● **DESCRIPTION OF THE TASK**
Lines to return, exactly: from the line with "This screenshot has" to the line with "You are a GUI" in the entries below, both included.

● **EXCERPTED DATA**
• • • •

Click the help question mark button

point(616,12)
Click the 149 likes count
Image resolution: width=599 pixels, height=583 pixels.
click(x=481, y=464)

• • • •

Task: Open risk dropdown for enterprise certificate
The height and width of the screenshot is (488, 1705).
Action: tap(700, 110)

• • • •

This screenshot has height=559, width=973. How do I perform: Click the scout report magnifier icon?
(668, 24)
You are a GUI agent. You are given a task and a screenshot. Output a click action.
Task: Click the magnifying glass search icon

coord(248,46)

• • • •

● **RESULT OF THE TASK**
This screenshot has height=559, width=973. How do I perform: Click the scout report magnifier icon?
(668, 24)
You are a GUI agent. You are given a task and a screenshot. Output a click action.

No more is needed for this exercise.